◆ **What to work on**
Transcribe exactly the lines from the first line of the records through the line containing "This screenshot has height=451, width=673.", and leave out every picture.

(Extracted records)
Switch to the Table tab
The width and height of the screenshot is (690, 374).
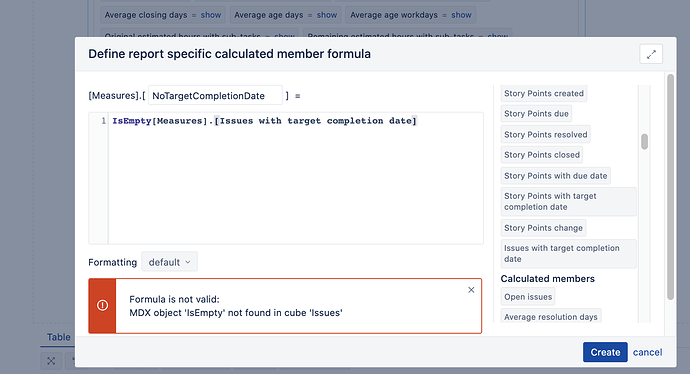tap(59, 337)
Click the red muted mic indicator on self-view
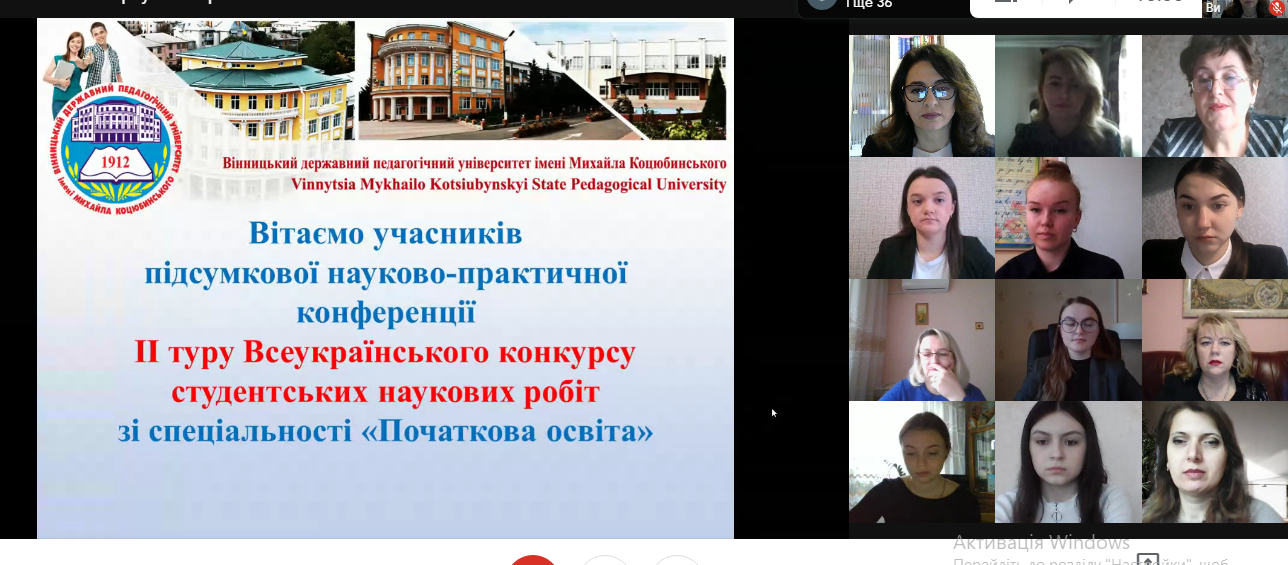This screenshot has width=1288, height=565. pyautogui.click(x=1276, y=7)
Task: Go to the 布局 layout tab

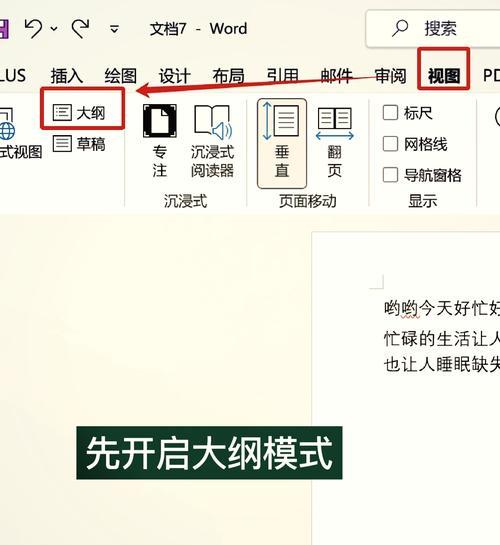Action: [228, 75]
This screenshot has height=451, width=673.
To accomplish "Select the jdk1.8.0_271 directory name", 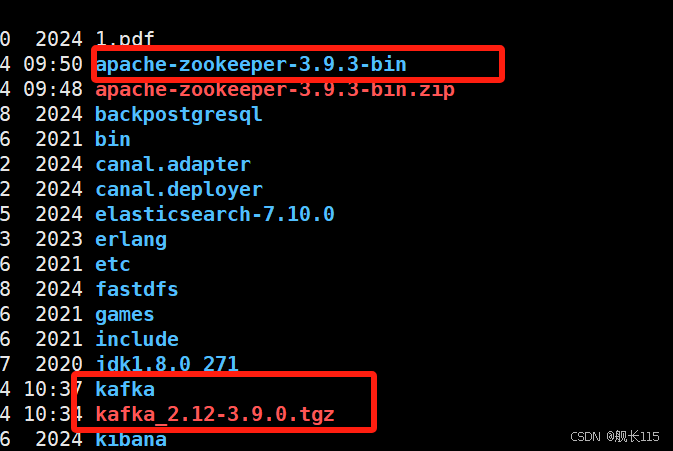I will [167, 364].
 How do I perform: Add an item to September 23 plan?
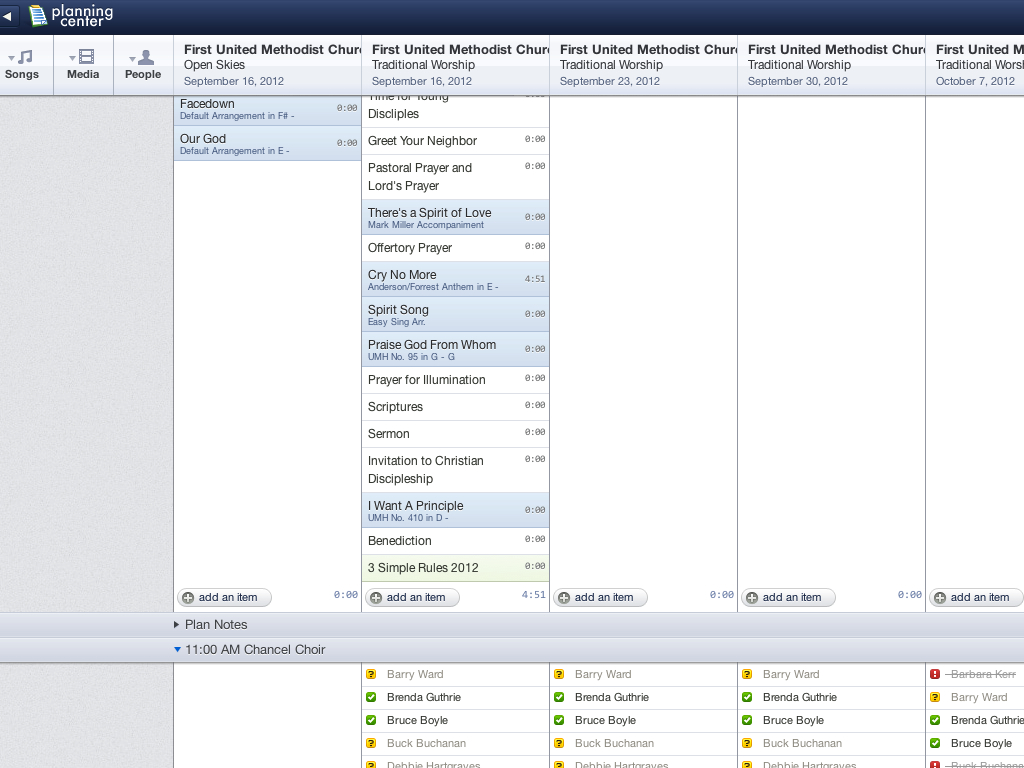[600, 597]
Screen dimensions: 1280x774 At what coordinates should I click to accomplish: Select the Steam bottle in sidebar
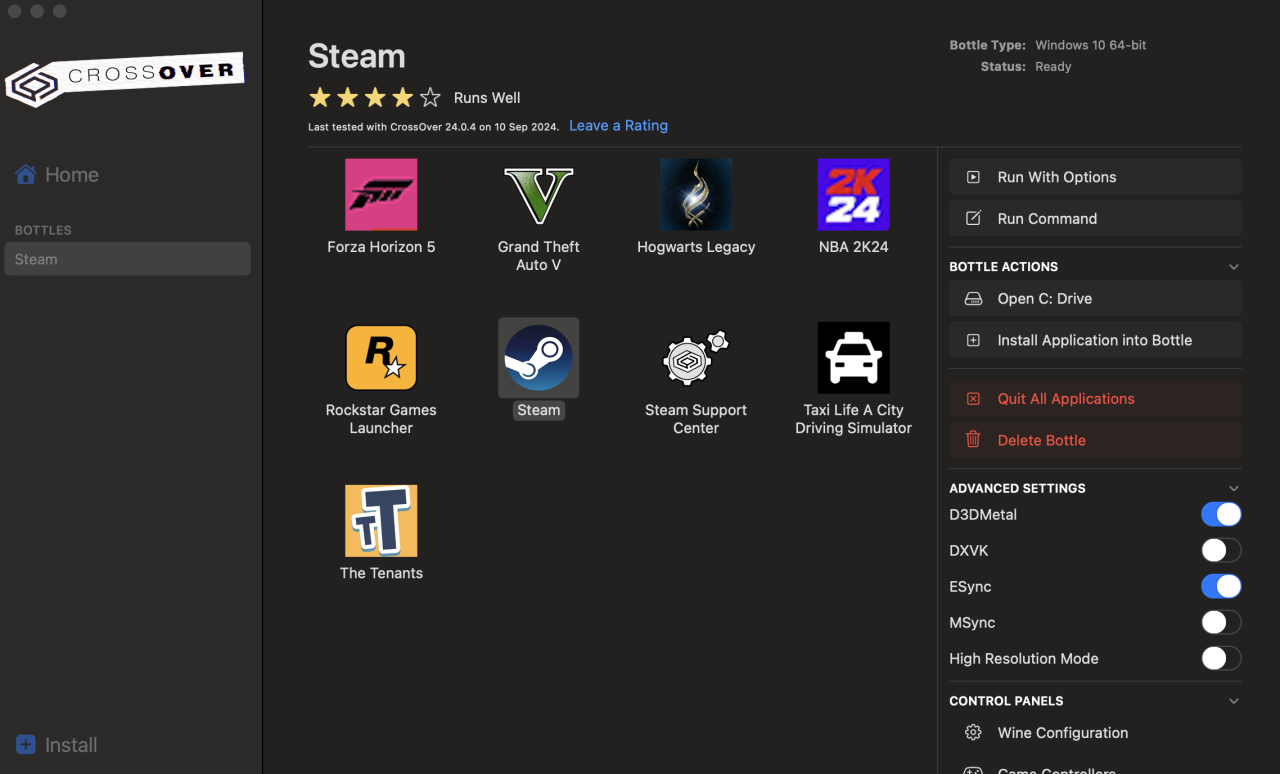click(x=127, y=259)
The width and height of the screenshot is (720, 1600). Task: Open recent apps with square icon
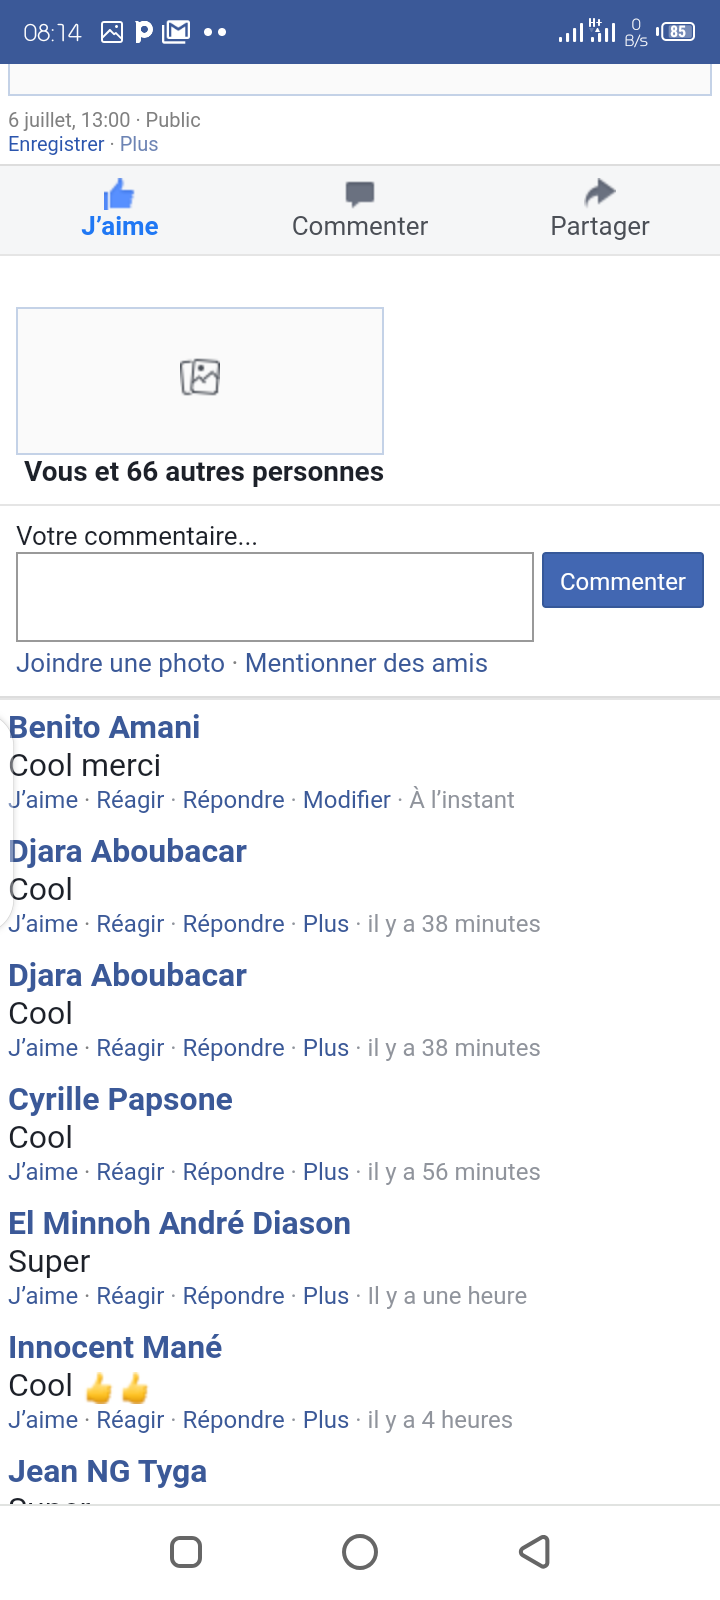pos(186,1552)
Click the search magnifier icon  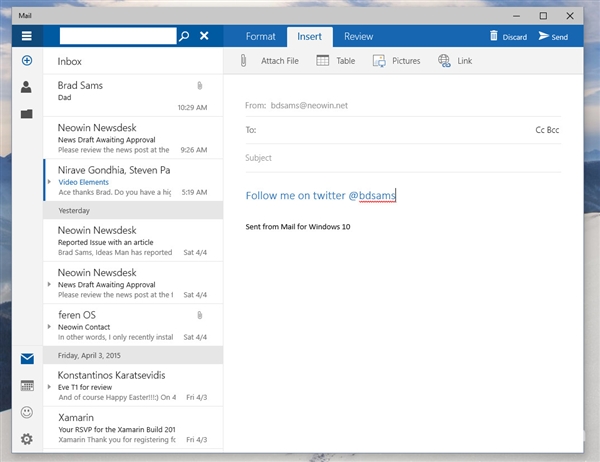(183, 36)
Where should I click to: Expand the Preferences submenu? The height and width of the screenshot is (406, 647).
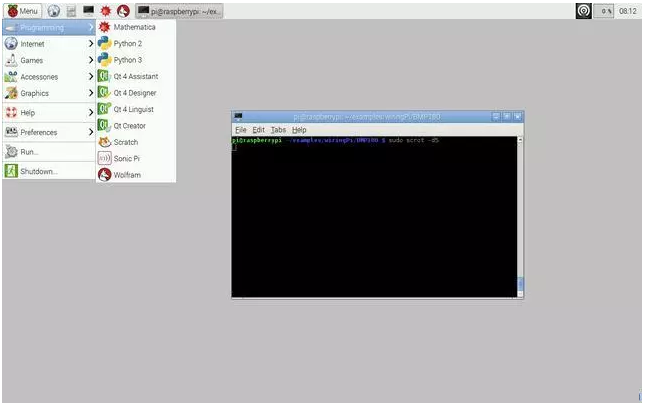tap(38, 132)
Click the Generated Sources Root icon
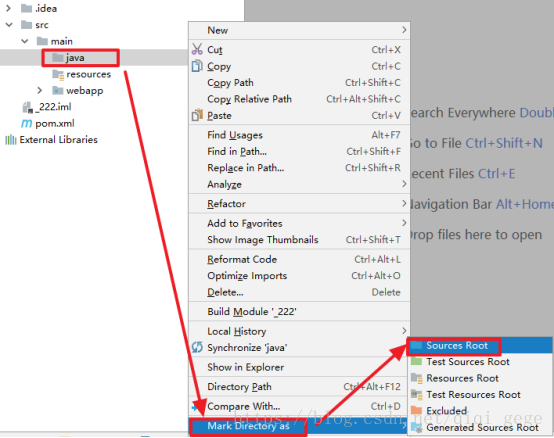The height and width of the screenshot is (438, 554). click(417, 427)
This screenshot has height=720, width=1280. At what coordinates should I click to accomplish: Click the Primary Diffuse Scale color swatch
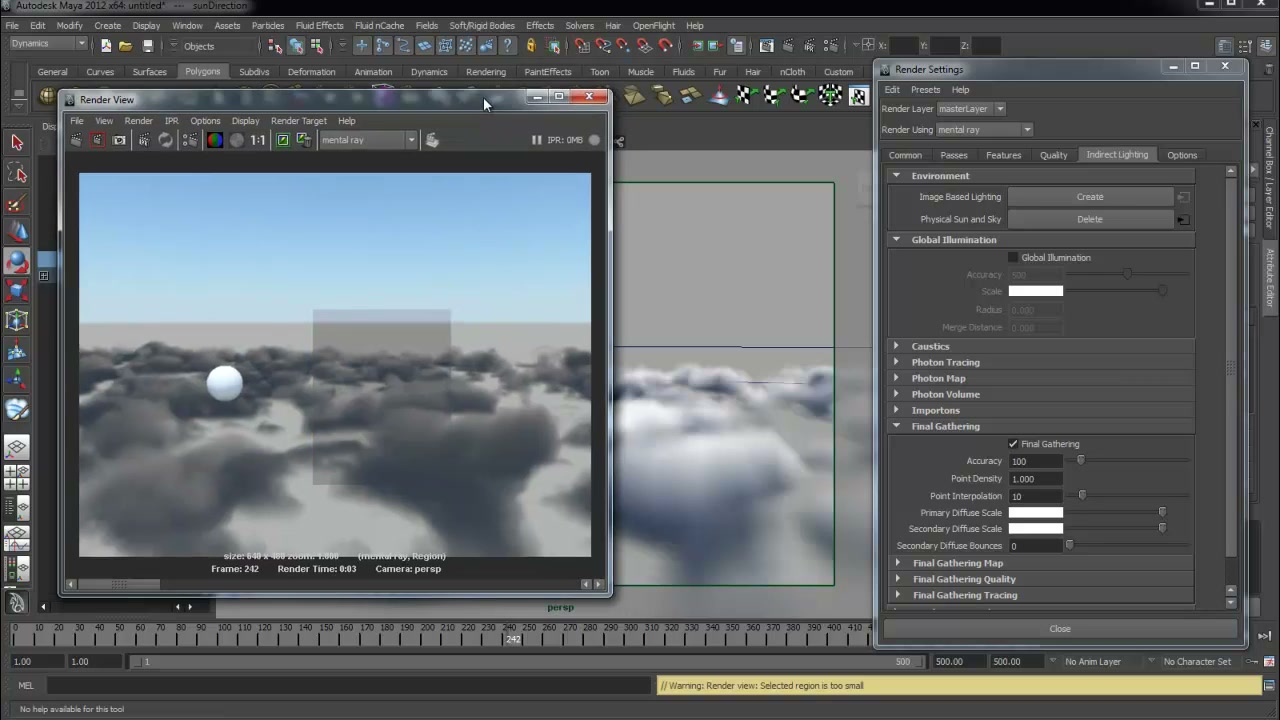(x=1035, y=513)
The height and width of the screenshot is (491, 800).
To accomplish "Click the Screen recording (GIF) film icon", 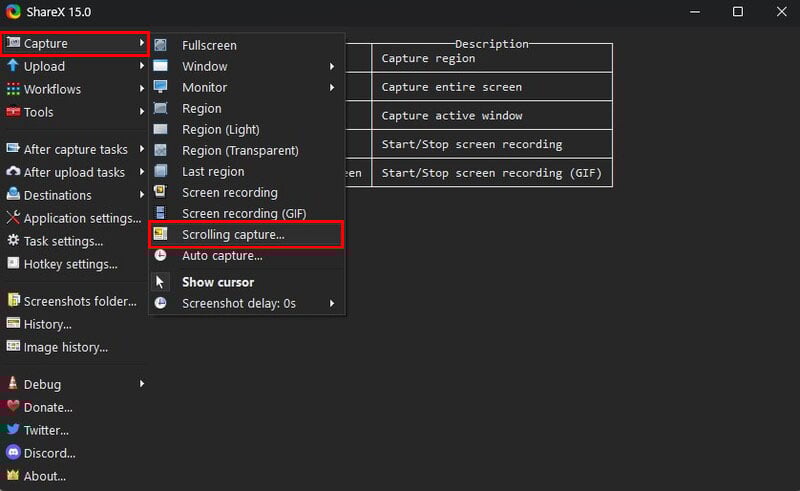I will click(160, 213).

◆ **Exercise answer**
Switch to the Table tab
The width and height of the screenshot is (690, 374).
tap(59, 337)
Click the red muted mic indicator on self-view
This screenshot has width=1288, height=565. pyautogui.click(x=1276, y=7)
Task: Go to the 布局 layout tab

Action: [228, 75]
This screenshot has height=451, width=673.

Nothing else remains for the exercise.